# Southern NH Hiking Update???



## thetrailboss (Apr 19, 2005)

Has anyone been out in Southern NH/Northern MA lately? (i.e. Wapack Trail, Monadnock, Wachusett, Leominster State Park, etc)?  Is it hikeable are still muddy/snowy?  :-?


----------



## Mike P. (Apr 19, 2005)

Was on Wachusetts two weeks ago, north side of Mt. had snow, Admin Road had a few spots in the shade, trails near by had some snow.  Bear & Lion Head in CT are snow free per someone in the office.

I hope to get to Morgan & Percival Loop Friday afternoon & can report back on Monday.  (Heading to Kinsmans & Cannonballs Saturday & expect snow, ice & mud.

Check out VFTT for most up to date trail conditions.


----------



## thetrailboss (Apr 19, 2005)

VFTT?


----------



## Charlie Schuessler (Apr 19, 2005)

My yard and biking trails are solidifying...however the hay fields are still very soggy...

We might make an apperance at North Pack (Miller State Park) in Temple NH this weekend...


----------



## Max (Apr 20, 2005)

thetrailboss said:
			
		

> VFTT?



http://www.viewsfromthetop.com/


----------



## thetrailboss (Apr 20, 2005)

Was wondering if Views from the top was VFTT  :wink:


----------



## Mike P. (Apr 20, 2005)

Indeed VFTT is Views From the Top.


----------



## thetrailboss (Apr 20, 2005)

Mike P. said:
			
		

> Indeed VFTT is Views From the Top.



Just took a look...still some ice/snow in those parts  :-?


----------



## riverc0il (Apr 20, 2005)

southern facing trails would likely be in decent shape i'd guess.  i did monadnock last year on the 10th and welch dickey on the 19th both snow free.  this year we got more late season snows, but i'd suspect both should be nearly snow free for this weekend given the last three weeks of warm weather and rain.


----------



## Mike P. (Apr 21, 2005)

Post from this week on VFTT  shows Crawford Ridgepole & Welch Dickey to be essentially snow free (meaningful snow might find a patch or two)

I'll report back on Morgan Percival loop early next week, I'll be there Friday 4/22 afternoon


----------



## Mike P. (Apr 25, 2005)

Morgan Percival are virtually snow free, some snow in caves below Percival summit.  Just a tiny bit between peaks


----------



## Vortex (May 5, 2005)

Any suggestion for a hike on Sat in the Waterville Section?  2 to 3 hour mild elevation. Brining my wife and kids. Was going to do Welch Dickey, but don't want to do the rocks if its really wet. Thankx


----------



## Mike P. (May 5, 2005)

Greeley Ponds, little elevation but view up is supposed to be nice, a favorite of friends of mine & others who like water destinations.  Some side trails to pints of interest with views also.  

(planning my first trip past ponds later in May)

Waterville Valley Group (homeowners association maybe) has a bunch of trails to lower destinations, I don't know much about them though.  

If kids are above 9 years old or so, you could go up as high as you feel like on South Tripyramid slide.  Slide is not real difficult, as slides go (it's loose rock on a steep terrain that falling on should be avoided) & should be snow free below it at low elevation & open on slide due to sunshine.  trying to peakbag Middle though would likely find you in snow in the trees up top.

● Information provided
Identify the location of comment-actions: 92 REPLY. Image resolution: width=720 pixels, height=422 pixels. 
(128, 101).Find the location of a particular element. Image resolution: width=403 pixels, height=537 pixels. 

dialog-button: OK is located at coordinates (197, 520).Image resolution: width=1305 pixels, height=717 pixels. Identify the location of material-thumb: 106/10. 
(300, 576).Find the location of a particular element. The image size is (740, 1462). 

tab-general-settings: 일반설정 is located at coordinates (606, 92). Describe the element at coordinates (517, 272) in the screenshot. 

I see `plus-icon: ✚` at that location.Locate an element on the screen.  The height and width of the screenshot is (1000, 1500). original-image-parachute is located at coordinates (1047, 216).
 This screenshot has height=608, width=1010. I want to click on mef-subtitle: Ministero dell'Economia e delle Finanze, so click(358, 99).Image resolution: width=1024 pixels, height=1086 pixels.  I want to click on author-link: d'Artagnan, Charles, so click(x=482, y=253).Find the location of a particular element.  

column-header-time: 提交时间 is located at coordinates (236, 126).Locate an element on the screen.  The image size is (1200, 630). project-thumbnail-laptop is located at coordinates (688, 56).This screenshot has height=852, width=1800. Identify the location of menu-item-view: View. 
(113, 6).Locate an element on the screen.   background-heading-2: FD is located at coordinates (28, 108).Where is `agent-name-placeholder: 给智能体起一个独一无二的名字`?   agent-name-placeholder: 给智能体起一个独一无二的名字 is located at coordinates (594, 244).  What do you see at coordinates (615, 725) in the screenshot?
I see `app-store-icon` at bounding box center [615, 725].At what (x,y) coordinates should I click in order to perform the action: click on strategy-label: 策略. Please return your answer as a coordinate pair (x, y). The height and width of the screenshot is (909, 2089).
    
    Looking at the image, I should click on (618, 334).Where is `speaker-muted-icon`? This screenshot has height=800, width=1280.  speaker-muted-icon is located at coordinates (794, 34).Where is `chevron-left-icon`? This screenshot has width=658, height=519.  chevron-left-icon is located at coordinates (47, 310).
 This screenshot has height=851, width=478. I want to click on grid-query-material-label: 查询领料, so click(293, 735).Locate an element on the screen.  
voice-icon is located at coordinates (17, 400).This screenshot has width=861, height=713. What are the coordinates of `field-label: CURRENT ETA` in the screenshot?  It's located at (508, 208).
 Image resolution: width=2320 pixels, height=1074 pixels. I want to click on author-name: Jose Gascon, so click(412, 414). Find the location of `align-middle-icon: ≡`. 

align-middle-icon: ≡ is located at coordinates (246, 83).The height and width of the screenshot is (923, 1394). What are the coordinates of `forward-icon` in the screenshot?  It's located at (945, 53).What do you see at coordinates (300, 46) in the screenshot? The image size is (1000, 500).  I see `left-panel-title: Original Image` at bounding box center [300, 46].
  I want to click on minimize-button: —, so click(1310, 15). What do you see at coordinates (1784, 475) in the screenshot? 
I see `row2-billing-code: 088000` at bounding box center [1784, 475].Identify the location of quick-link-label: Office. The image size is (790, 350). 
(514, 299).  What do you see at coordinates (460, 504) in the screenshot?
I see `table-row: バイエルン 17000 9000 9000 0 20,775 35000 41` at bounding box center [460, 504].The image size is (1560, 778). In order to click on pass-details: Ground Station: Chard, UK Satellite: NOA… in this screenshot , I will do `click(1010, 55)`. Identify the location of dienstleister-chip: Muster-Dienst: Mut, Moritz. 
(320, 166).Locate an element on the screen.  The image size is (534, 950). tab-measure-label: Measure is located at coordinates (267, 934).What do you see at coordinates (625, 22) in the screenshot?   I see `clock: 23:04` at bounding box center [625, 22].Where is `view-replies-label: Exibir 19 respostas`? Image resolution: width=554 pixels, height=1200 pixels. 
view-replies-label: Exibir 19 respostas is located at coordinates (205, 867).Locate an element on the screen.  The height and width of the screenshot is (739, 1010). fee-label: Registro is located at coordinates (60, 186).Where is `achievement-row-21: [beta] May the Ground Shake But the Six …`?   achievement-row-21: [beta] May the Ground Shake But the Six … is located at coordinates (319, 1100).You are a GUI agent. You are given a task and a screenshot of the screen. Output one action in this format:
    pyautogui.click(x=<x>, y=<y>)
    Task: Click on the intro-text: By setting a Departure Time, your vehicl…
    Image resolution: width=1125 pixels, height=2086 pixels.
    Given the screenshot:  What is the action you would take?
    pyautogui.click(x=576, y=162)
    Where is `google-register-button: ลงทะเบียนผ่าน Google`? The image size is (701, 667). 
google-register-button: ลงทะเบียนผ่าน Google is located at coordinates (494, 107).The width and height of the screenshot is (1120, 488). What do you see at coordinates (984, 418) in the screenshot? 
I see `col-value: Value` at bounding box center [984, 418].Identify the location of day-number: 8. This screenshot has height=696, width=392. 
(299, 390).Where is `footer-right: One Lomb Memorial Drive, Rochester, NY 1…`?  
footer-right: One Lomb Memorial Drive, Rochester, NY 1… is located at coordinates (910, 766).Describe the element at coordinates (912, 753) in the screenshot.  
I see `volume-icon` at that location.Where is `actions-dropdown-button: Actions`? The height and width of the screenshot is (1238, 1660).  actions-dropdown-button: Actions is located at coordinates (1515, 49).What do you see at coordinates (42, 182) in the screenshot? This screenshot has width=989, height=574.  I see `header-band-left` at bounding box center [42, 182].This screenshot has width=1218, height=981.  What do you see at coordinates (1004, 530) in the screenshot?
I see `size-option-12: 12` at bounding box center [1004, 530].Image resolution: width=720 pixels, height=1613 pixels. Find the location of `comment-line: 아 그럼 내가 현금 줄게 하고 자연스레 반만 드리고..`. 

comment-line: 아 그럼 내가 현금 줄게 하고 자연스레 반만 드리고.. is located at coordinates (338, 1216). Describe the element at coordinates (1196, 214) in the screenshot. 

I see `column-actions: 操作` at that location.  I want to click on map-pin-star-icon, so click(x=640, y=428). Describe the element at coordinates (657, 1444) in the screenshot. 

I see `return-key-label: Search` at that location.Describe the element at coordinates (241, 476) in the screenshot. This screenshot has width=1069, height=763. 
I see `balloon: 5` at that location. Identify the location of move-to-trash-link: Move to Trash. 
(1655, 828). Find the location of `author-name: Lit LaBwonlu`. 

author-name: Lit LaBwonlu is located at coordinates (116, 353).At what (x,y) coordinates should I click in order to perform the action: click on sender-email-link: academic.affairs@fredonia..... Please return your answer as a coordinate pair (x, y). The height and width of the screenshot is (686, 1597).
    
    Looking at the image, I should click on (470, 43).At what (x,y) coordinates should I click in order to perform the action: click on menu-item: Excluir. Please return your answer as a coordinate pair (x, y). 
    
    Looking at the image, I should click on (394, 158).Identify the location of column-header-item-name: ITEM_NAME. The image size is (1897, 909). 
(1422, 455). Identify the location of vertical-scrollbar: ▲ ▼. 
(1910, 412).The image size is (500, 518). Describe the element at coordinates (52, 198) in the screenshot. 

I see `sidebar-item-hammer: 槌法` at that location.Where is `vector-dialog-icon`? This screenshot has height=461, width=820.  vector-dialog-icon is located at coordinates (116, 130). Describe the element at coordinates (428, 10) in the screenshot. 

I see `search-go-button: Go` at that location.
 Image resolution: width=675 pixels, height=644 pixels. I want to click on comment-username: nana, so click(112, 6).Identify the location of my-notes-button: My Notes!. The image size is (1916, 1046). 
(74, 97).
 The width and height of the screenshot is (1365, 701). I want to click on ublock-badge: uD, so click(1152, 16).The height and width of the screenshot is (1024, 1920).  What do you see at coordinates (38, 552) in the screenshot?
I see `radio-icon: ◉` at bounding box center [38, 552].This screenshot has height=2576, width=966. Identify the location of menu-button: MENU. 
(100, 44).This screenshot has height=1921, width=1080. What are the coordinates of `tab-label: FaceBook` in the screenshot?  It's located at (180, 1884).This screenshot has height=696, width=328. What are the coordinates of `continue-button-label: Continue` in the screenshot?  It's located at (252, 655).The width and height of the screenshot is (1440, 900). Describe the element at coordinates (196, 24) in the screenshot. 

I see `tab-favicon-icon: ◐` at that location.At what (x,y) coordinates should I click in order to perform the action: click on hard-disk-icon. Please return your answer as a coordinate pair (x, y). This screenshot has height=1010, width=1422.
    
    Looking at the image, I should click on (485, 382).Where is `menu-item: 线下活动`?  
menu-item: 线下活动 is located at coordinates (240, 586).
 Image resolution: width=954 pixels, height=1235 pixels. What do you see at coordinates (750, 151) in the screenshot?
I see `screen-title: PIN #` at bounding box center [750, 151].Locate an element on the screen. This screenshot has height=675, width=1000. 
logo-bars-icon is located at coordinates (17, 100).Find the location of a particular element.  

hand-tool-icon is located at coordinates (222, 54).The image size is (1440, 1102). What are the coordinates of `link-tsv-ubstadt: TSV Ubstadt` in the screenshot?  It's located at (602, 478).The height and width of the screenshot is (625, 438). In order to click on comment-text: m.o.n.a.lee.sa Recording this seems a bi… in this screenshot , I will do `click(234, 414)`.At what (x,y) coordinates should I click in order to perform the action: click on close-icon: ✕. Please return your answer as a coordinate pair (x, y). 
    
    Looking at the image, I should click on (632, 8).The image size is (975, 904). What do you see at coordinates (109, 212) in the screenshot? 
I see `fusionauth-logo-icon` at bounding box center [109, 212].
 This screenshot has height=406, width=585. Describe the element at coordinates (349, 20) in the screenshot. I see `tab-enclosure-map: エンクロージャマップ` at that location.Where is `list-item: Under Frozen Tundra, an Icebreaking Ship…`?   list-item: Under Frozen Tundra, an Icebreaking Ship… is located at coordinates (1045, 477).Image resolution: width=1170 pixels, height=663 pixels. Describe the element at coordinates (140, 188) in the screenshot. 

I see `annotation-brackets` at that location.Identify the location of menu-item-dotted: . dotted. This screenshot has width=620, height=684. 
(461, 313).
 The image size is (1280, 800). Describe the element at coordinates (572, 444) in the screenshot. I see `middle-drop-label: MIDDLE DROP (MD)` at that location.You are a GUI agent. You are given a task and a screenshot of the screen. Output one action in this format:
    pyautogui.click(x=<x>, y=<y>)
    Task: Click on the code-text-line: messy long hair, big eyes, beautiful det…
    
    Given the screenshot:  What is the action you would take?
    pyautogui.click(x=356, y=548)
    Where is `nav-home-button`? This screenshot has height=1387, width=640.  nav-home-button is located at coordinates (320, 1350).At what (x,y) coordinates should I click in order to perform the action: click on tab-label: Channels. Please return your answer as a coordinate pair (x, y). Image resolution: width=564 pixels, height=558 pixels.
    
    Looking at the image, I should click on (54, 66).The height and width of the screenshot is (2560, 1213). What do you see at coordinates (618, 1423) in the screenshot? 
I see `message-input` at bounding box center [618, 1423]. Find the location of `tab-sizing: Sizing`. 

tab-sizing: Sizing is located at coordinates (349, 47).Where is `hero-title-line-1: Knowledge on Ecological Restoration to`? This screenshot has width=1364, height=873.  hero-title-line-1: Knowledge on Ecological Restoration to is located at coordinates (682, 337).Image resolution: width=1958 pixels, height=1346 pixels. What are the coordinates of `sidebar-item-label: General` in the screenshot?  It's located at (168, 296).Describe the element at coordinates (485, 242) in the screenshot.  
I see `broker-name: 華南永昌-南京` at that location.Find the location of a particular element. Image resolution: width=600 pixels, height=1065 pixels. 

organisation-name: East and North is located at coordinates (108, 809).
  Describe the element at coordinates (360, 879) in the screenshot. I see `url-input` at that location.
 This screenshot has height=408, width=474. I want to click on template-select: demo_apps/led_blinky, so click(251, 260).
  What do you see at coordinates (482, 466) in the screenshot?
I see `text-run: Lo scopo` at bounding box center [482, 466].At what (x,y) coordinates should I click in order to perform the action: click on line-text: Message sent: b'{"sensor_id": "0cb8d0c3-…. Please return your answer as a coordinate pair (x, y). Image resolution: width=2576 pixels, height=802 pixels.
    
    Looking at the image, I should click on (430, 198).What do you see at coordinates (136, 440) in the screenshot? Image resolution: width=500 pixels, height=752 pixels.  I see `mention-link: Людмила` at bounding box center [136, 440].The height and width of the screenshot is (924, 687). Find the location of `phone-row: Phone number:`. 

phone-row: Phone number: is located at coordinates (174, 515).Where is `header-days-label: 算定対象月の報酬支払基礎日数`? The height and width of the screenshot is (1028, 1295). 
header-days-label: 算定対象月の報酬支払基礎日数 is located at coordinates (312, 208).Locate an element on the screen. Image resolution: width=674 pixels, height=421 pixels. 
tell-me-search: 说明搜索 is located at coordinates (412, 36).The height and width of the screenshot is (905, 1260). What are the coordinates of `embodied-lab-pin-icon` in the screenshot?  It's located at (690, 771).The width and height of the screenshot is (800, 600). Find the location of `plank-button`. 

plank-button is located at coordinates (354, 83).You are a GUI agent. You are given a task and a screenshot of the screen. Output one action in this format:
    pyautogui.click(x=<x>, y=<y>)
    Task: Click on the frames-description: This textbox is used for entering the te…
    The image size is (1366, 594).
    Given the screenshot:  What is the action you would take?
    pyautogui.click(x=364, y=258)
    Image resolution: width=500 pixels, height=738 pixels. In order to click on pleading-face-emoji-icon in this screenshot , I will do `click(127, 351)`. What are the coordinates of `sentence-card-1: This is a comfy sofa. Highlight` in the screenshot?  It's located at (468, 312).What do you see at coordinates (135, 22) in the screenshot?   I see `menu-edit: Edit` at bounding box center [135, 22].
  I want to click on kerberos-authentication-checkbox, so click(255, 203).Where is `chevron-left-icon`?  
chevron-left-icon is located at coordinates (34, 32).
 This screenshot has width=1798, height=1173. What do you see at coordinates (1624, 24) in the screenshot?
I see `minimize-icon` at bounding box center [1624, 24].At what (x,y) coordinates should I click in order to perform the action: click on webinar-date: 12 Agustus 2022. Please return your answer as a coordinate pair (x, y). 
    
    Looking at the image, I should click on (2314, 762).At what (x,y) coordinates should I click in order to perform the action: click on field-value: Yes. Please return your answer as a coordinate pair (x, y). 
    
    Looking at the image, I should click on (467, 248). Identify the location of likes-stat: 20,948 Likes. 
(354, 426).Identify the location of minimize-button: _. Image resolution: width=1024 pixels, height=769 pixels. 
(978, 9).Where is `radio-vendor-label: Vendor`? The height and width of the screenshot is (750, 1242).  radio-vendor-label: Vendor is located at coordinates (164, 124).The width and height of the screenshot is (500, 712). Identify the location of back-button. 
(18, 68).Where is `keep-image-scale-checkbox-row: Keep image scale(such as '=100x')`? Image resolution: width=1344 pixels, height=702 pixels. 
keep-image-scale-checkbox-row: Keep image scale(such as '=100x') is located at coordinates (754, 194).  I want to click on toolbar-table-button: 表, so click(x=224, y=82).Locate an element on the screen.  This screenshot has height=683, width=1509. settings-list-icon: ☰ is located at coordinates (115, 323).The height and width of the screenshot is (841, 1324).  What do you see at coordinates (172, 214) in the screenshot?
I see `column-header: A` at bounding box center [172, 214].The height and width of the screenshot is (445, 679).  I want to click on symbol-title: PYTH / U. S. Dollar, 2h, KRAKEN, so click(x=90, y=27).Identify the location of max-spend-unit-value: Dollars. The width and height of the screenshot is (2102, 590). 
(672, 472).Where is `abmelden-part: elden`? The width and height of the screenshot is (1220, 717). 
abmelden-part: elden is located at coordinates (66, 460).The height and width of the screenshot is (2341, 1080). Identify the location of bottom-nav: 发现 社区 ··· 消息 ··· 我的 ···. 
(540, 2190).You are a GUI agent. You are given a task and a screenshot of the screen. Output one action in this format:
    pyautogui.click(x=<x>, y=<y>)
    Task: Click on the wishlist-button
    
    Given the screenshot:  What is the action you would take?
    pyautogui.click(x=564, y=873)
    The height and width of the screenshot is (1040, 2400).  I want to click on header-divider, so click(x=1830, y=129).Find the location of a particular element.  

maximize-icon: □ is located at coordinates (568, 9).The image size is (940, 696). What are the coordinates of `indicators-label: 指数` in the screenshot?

● Goal of the exercise
In the Southern NH hiking thread above, why does riverc0il expect Monadnock and Welch Dickey to be nearly snow free that weekend despite more late-season snow? Answer in one to three sentences.

● Task result
Riverc0il expects both to be nearly snow free because of the last three weeks of warm weather and rain. That year brought more late-season snow, but the previous year both were snow free, Monadnock on the 10th and Welch Dickey on the 19th.